▸ Data to use:

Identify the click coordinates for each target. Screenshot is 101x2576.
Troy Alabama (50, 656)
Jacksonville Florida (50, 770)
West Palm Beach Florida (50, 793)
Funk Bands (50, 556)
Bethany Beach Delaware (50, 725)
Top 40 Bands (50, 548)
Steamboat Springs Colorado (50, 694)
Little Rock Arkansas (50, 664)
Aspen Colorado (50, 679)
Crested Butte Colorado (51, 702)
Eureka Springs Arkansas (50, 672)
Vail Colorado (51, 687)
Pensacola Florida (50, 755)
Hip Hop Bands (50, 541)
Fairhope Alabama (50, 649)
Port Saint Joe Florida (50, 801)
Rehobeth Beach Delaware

▸ Directions: Reproduce all of the records, keeping every character unchanged.

▸ Task solution:
Identify the click coordinates for each target. Screenshot is 101x2576.
Troy Alabama (50, 656)
Jacksonville Florida (50, 770)
West Palm Beach Florida (50, 793)
Funk Bands (50, 556)
Bethany Beach Delaware (50, 725)
Top 40 Bands (50, 548)
Steamboat Springs Colorado (50, 694)
Little Rock Arkansas (50, 664)
Aspen Colorado (50, 679)
Crested Butte Colorado (51, 702)
Eureka Springs Arkansas (50, 672)
Vail Colorado (51, 687)
Pensacola Florida (50, 755)
Hip Hop Bands (50, 541)
Fairhope Alabama (50, 649)
Port Saint Joe Florida (50, 801)
Rehobeth Beach Delaware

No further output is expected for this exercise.